Galáxias primordiais observadas pelo Telescópio Espacial Hubble. O Askap, um novo radiotelescópio localizado na Austrália Ocidental, deverá descobrir mais 700.000 galáxias. Nasa.
Duas pesquisas celestes australianas, chamadas Wallaby e Dingo, deverão levar à descoberta de 700.000 galáxias no decorrer de 2013.
Um enorme novo radiotelescópio no estado da Austrália Ocidental permitirá vasculhar grandes regiões do espaço em busca de pistas sobre a evolução das galáxias.

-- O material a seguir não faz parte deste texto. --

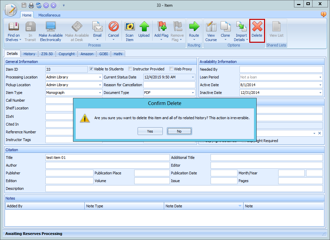Uncheck the Visible to Students checkbox
Image resolution: width=330 pixels, height=240 pixels.
click(91, 69)

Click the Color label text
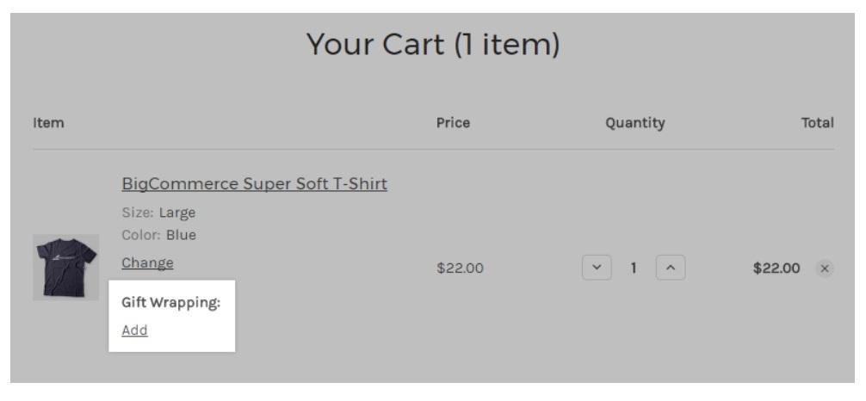coord(139,234)
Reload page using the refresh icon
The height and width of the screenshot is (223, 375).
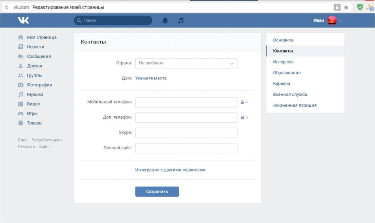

O Australian Square Kilometre Array Pathfinder (Askap) está localizado em uma região remota e deserta da Austrália Ocidental, a pouco mais de 300 km do porto de Geraldton. Ele é formado por 36 discos, cada um com 12 metros de diâmetro, que funcionam em conjunto como uma só antena.
O Askap também vai permitir aos astronomos investigar um dos maiores mistérios do universo: a energia escura. Trata-se da força que parece fazer as galáxias se afastarem umas das outras a uma velocidade cada vez mais alta. Embora não se saiba o que é a energia escura, acredita-se que ela represente 73% de tudo o que há no universo.
Cientistas preveem que a pesquisa Wallaby irá descobrir 600.000 novas galáxias, e Dingo, outras 100.000, espalhadas por trilhões de anos-luz cúbicos de espaço.
Com o telescópio os pesquisadores irão examinar o gás hidrogênio galáctico – o combustível que forma as estrelas – para verificar as modificações sofridas pelas galáxias nos últimos 4 bilhões de anos.
O Askap é o precursor de um projeto ainda mais ambicioso, o Square Kilometre Array (Ska). Com estações receptoras espalhadas entre a África do Sul, Austrália e Nova Zelândia, o Ska será o maior radiotelescópio do mundo quando for inaugurado, em 2019. Suas antenas combinadas formarão uma área de recepção de radiação com cerca de 1 km² (dái o nome Square Kilometre Array, que se traduz por Conjunto de Quilômetro Quadrado).